Selecting the right hamster for you can easily become overwhelming...
Hopefully, this brief guide will help you to find the little friend who is right for you!
First of all...you must choose the breed of hamster that suits you. The larger, standard variety are called Syrian hamsters. For some pictures and examples of these hamsters, please refer to the links below. The smaller variety are dwarf hamsters, and the most common breed found in most pet stores are called Campbell's Russian Dwarf hamsters.
Syrian hamsters are primarily solitary animals...they do not belong with other hamsters, and such interaction will most often end in violent fighting between the hamsters and in many cases, death. Contrary to what many believe, they do not need a partner to thrive...they'd rather be left to their own space.
Dwarves are another story. They typically can do quite well in pairs or groups when introduced at a young age, and often thrive on the company of other hamsters. Surprisingly, when dwarf hamsters breed, it is generally a good idea to leave the male in the cage with the female, because often the male will aid the mother hamster in her maternal duties while the pups are still young.

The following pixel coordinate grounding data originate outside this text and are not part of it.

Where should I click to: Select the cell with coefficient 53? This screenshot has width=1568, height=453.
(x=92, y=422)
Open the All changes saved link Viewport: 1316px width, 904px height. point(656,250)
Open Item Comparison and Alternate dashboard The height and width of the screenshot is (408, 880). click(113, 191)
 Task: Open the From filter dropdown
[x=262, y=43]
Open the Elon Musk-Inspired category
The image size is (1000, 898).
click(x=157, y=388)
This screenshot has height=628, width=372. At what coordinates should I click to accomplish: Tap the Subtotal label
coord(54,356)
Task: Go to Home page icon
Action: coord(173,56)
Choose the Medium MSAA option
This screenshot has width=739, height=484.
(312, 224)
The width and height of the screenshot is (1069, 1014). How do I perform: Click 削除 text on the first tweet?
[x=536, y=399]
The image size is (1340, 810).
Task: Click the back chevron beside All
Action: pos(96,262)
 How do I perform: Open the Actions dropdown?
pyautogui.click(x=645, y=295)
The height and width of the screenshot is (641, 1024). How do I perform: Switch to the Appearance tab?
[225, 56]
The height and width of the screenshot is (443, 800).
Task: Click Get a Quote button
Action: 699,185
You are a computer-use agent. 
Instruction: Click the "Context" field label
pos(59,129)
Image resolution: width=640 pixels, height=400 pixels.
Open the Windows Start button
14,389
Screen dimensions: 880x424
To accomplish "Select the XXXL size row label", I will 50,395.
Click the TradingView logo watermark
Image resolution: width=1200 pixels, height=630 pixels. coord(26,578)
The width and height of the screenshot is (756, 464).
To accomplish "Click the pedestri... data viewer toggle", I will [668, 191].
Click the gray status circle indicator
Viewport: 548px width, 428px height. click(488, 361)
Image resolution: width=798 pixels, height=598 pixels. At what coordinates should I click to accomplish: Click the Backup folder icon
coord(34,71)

However, dwarves should not be introduced to a new companion if they are fully grown, or have not initially lived with other dwarf hamsters. This is something that should only occur if the hamsters have been cagemates since birth or at a very young age.
Both Syrians and dwarf hamsters come in a variety of colors, and coat textures. A common name for a long-haired Syrian is a "Teddybear hamster," which also comes in a wide array of beautiful colors and textures.
WHAT TO LOOK FOR IN A HAMSTER:
*Alert behavior: Active on the wheel, running, eating, drinking, scampering, curious disposition -- not lethargic, disoriented-looking, unusually thin, slow activity
*Appearance: Bright eyes that are open and free of discharge, a dry rump that is free of fecal matter, smooth coat that is free of breaks, clean belly, ears that are perked up -- not laying flat against the head.